|
The dangers of dealing with the Russian Mephistopheles, by Philip
Stephens
FT, November 26 2004
The trouble with Faustian pacts is that, sooner than you think, the
moment comes when you are asked to deliver your soul. The big
western democracies have arrived at that point in their relationship
with Vladimir Putin's Russia. For all the private handwringing and
public protests at the calculated stifling of Ukrainian democracy,
we have seen few signs yet that Washington and Rome, Berlin and
Paris are ready to renege on their dark bargain with Moscow.
When George W. Bush entered the White House he found it hard to
imagine doing business with Mr Putin. The Russian leader was a
former head of the KGB. That told him all he needed to know, the
president would say to visitors to Washington. Condoleezza Rice, his
national security adviser, added intellectual substance to his
visceral instincts. She after all had started out in foreign policy
as a cold warrior student of the Soviet Union. Few were surprised
that one of Mr Bush's first diplomatic acts was to expel dozens of
alleged Russian spies.
That was then. Only a few weeks ago Mr Putin was cheering Mr Bush to
a second-term victory almost as eagerly as he backed his friend
Viktor Yanukovich in Ukraine (*). The US administration meanwhile
boasted warm relations with Moscow as one of the foreign policy
successes of the president's first term. Ms Rice's change of heart
was apparent some time ago when she remarked that Russia would be
forgiven for opposing the Iraq war, while Germany would be ignored
and France punished. More recently, she has been heard to say that a
weak Russia is a bigger problem than a strong one.

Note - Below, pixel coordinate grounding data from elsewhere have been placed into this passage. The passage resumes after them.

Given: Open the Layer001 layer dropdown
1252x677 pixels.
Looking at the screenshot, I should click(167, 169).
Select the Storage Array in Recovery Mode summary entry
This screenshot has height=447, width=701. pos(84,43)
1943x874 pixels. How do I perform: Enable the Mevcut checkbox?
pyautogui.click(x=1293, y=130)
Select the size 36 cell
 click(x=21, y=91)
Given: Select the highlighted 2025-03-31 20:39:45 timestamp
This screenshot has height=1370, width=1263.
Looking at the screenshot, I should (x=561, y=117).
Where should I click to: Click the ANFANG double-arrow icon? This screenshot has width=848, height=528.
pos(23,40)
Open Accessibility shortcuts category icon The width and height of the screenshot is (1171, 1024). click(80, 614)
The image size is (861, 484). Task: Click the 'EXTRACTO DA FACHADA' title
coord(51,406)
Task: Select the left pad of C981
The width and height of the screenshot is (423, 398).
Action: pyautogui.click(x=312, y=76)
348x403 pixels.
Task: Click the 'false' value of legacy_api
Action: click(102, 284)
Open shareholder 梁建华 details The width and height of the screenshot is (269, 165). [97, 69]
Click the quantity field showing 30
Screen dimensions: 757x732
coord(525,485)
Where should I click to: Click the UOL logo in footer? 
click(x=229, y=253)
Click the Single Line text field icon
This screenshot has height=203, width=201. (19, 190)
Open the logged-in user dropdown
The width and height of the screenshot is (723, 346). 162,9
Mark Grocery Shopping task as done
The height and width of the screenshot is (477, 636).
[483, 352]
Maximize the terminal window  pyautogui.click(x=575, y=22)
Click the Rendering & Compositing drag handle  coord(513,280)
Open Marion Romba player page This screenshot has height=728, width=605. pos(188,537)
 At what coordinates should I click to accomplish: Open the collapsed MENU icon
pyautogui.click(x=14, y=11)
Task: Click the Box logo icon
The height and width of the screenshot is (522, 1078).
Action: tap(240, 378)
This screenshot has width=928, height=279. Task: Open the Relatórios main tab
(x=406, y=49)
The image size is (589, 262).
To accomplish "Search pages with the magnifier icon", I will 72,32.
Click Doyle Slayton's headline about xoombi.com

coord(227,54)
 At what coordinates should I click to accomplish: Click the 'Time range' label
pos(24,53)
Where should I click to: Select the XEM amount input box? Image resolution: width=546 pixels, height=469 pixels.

As it happens, Mr Putin's Russia is a curious mix of strength and
weakness, a hollow within a hard shell. Geography is the most
obvious source of its power. Almost anywhere you look, Russia's
borders touch the vital strategic interests of the US or Europe and,
more often, both. Think of actual and potential sources of
geopolitical instability — say, North Korea, Afghanistan, Iran,
Iraq, the Caucasus, Moldova and Belarus as well as Ukraine — and
Russia has a geographical presence. Meanwhile demand for its oil and
gas has stabilised its economy and given it valuable diplomatic
bargaining chips in a world ever more preoccupied with energy
security. Closer to home, Mr Putin has systematically rebuilt the
political authority of the Kremlin.
Yet the weaknesses are equally obvious: an ageing and shrinking
population, crumbling infrastructure and a moribund manufacturing
sector, an unreformed and under-resourced military, and a brutal,
unwinnable war in Chechyna. The awful scale of the slaughter of
innocent children during the Beslan school siege earlier this year
spoke as much to a chaotic failure of the Russian state as to the
ruthlessness of the terrorists.
Mr Putin, though, is artful in his diplomacy. Like Israel's Ariel
Sharon he was quick to exploit the strategic earthquake in
Washington triggered by the terrorist attacks of September 11 2001.
Russian solidarity in the war against al-Qaeda was traded for tacit
agreement that the Chechen rebellion would henceforth fall under the
same rubric of Islamist extremism; a US military presence in parts
of central Asia was matched with the reassertion of Moscow's
interests in former Soviet republics such as Kazakhstan.
The Russian leader is skilled too at the game of divide and rule.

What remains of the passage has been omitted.